Cloudflare’s Workers AI supports several embedding models; we will use @cf/baai/bge-m3 because of my experience with it on similar projects and its multilingual support, which is ideal for semantic matching use cases.

We will use Wrangler CLI to create the vector index on Cloudflare and bind it to the project through Wrangler’s config so we can build the index with the locations’ text embeddings later.

To use the bge-m3 embedding model, we need to specify a dimension of 1024. Run:

npx wrangler vectorize create locations-index --dimensions=1024 --metric=cosine

and add the bindings in /wrangler.toml:

[[vectorize]]
binding = "VECTORIZE"
index_name = "locations-index"

Now that we've created the location vector index, we need to enable filtering on our metadata. While upserts work automatically based on ID, we must explicitly index locationId so we can filter search results or delete obsolete records by their location ID in the future.

npx wrangler vectorize create-metadata-index locations-index --property-name=locationId --type=string

We can now build our code and deploy it to make sure Vectorize is being used, and the index is created:

pnpm run build
npx wrangler deploy

The CLI output should show that our worker has access to Vectorize and AI (which we previously added):

Your Worker has access to the following bindings:
Binding                               Resource             
env.DB (property-sync-db)             D1 Database          
env.VECTORIZE (locations-index)       Vectorize Index      
env.ASSETS                            Assets
env.AI                                AI

Upserting vectors using Cloudflare Workers AI and Vectorize

We will use a simple repository pattern for Cloudflare Vectorize, allowing us to easily swap implementations if needed. This sounds like overkill for such a small demo application, right? I recently avoided a substantial amount of time wasted when NuxtHub announced they’re deprecating their AI features. I was building a similar feature using hubAi() and hubVectorize() from NuxtHub’s core module, but I had to refactor it before I finished. Thanks to my use of the repository pattern, I only had to swap the repository implementation from NuxthubVectorAIRepository to CloudflareVectorAIRepository as, all other code was bound to the VectorAIRepository interface.

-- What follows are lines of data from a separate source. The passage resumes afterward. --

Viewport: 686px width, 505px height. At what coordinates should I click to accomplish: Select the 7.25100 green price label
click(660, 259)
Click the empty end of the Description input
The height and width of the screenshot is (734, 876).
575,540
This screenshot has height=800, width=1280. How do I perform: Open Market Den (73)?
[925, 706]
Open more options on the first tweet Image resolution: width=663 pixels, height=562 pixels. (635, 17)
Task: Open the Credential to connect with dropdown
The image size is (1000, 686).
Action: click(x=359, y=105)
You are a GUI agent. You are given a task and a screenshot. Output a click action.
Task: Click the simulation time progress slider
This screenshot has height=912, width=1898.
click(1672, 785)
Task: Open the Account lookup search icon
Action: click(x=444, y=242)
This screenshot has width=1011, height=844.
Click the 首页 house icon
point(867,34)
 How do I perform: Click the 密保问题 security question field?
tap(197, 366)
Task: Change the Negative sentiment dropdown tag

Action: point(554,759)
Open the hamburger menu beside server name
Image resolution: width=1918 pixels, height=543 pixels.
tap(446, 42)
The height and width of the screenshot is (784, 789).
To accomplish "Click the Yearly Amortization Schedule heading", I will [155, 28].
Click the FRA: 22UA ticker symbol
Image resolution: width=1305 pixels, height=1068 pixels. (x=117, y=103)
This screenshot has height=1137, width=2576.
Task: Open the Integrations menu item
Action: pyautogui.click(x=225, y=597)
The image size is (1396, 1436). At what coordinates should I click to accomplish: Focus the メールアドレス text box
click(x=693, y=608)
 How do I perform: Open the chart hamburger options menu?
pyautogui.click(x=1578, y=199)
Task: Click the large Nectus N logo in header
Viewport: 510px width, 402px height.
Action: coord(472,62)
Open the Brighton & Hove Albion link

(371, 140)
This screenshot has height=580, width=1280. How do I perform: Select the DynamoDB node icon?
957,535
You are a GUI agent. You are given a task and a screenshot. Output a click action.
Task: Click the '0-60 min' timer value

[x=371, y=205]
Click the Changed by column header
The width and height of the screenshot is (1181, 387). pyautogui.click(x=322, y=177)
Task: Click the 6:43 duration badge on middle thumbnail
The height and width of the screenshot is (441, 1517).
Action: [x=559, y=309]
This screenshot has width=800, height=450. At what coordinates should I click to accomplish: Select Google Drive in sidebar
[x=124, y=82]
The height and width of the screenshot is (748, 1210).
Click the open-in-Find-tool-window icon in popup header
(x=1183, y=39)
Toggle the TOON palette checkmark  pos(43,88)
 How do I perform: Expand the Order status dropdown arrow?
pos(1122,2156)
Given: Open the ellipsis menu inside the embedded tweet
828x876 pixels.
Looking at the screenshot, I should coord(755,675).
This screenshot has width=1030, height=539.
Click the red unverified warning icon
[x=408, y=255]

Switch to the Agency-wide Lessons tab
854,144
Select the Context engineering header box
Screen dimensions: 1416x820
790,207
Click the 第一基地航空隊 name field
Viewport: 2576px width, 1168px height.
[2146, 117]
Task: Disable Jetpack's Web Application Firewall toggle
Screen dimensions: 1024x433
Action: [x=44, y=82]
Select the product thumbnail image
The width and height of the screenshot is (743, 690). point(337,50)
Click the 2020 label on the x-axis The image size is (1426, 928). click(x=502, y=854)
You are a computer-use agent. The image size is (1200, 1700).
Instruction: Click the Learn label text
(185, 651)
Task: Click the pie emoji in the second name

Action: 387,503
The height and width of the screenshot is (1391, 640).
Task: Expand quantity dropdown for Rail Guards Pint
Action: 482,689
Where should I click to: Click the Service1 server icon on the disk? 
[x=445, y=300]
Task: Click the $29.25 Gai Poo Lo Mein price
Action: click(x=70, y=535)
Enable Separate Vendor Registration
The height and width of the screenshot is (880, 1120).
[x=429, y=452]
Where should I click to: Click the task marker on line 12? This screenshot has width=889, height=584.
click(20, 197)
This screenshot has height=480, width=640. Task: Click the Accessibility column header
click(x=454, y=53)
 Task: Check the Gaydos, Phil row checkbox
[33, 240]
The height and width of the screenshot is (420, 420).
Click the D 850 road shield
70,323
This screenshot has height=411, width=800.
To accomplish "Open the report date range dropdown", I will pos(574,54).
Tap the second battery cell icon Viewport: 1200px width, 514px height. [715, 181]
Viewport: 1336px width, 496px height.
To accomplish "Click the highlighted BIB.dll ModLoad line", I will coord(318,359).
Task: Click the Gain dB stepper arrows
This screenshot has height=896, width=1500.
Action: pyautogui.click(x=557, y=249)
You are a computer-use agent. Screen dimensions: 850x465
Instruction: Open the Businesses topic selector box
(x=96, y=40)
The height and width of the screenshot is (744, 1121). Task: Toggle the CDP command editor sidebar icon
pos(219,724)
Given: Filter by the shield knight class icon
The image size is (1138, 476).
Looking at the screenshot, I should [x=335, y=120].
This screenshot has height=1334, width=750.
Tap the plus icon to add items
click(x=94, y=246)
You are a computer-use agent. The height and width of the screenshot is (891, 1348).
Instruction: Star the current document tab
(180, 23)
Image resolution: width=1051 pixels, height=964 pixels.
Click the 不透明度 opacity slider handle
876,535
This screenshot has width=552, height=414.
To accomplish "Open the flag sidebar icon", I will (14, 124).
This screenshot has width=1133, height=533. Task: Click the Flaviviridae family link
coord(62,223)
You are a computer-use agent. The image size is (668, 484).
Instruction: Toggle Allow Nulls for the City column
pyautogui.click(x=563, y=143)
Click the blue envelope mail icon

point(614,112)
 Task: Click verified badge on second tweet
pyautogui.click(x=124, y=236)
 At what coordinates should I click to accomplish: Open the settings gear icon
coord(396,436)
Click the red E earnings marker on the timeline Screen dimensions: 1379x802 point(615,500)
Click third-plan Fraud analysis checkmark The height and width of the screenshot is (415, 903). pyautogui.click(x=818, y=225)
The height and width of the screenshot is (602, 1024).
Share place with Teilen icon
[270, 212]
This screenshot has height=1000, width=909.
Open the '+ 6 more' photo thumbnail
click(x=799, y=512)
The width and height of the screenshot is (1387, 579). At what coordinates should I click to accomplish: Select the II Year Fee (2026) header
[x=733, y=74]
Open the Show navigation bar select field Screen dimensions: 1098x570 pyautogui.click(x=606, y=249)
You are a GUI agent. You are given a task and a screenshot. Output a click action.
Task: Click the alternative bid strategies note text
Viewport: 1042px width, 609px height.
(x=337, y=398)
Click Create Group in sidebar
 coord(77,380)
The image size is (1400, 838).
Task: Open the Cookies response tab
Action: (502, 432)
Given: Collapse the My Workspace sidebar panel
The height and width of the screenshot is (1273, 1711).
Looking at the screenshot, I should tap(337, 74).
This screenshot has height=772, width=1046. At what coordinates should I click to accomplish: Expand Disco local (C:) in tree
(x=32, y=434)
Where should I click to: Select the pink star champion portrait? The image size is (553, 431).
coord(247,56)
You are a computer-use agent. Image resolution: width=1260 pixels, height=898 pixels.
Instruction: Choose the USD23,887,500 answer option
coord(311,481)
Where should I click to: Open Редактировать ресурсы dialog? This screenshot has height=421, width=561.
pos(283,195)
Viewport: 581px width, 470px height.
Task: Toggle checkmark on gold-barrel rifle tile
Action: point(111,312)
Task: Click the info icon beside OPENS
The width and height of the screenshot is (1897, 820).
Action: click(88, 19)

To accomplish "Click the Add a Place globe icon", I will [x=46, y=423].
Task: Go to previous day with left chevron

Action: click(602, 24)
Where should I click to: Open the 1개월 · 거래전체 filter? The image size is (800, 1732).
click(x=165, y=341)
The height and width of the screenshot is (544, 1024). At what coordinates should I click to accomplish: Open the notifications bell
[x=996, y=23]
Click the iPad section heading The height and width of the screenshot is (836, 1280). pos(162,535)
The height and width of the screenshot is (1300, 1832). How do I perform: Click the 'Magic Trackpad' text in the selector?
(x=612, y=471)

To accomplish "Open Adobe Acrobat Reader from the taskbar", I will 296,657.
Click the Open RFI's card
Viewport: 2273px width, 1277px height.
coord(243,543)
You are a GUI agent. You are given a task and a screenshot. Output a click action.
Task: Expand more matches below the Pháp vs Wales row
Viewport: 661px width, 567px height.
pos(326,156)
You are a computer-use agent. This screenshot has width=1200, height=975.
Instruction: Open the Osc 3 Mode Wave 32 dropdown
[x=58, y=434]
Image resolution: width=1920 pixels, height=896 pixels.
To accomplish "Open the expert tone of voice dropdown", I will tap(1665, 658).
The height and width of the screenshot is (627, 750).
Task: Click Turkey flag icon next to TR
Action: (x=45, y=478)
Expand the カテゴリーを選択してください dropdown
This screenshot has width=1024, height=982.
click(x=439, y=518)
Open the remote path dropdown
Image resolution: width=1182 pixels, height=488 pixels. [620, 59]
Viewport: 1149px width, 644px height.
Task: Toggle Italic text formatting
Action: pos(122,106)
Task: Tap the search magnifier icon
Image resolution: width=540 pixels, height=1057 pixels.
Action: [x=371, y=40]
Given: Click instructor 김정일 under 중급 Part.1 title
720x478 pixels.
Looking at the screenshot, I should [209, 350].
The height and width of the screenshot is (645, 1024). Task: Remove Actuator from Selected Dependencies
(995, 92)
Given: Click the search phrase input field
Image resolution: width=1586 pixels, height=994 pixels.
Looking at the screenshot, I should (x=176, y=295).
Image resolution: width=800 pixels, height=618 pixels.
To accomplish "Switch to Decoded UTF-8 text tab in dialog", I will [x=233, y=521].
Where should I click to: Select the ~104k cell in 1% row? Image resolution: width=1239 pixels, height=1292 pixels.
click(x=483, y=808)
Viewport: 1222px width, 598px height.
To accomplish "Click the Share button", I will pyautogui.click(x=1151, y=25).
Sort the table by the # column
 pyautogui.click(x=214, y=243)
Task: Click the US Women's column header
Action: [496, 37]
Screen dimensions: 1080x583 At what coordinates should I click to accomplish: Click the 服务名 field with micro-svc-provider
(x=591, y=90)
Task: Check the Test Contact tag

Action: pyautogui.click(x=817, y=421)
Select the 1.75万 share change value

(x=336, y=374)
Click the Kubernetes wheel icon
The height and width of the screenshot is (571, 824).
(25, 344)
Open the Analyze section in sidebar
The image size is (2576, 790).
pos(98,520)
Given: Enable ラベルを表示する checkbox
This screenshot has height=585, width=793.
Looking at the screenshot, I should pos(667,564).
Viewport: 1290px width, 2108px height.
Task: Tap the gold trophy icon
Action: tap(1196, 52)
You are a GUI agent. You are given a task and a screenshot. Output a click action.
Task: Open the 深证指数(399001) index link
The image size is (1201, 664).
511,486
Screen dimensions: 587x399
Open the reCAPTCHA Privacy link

💡 I don’t see anything wrong with enforcing a Repository Pattern throughout the application. I also don’t see anything wrong with using the pattern for only some specific dependencies. In this case. I know that there’s a chance we will need to change the Vector and AI implementations, but changing the ORM (Drizzle) implementation is less likely. Let me know in the comments below your thoughts on the Repository Pattern in Nuxt.

I will go into detail about Queues and Handlers in the next section of this article. For now, we just need to know that the vectorisation of the location data will be queued, and that a queue handler will depend on a Location Vector Repository. Let’s add this dependency.

Create /server/utils/queueHandlers/repositories/LocationVectorRepository.ts with:

import { Location } from '~~/server/database/types'

export interface LocationVectorRepository {

  /**
   * Upserts locations into the Vector Store.
   *
   * @param locations - An array of Location objects to be upserted.
   * @returns A promise that resolves to the number of locations upserted.
   */
  upsertLocations (
    locations: Location[],
  ): Promise<number>;
}

And install the following types from Cloudflare Workers if you haven’t already: pnpm install @cloudflare/workers-types.

Database types in /server/database/types.ts:

import * as schema from './schema';

export type Location = typeof schema.locations.$inferSelect;

export type Agent = typeof schema.agents.$inferSelect;

export type Property = typeof schema.properties.$inferSelect;

AI types in /server/types/ai-models.ts:

export interface BGEEmbeddingResponse {
  data?: number[][];
  response?: number[][];
  shape?: number[];
}

We can now finally implement the upsertLocations() method in our Cloudflare implementation of the LocationVectorRepository interface.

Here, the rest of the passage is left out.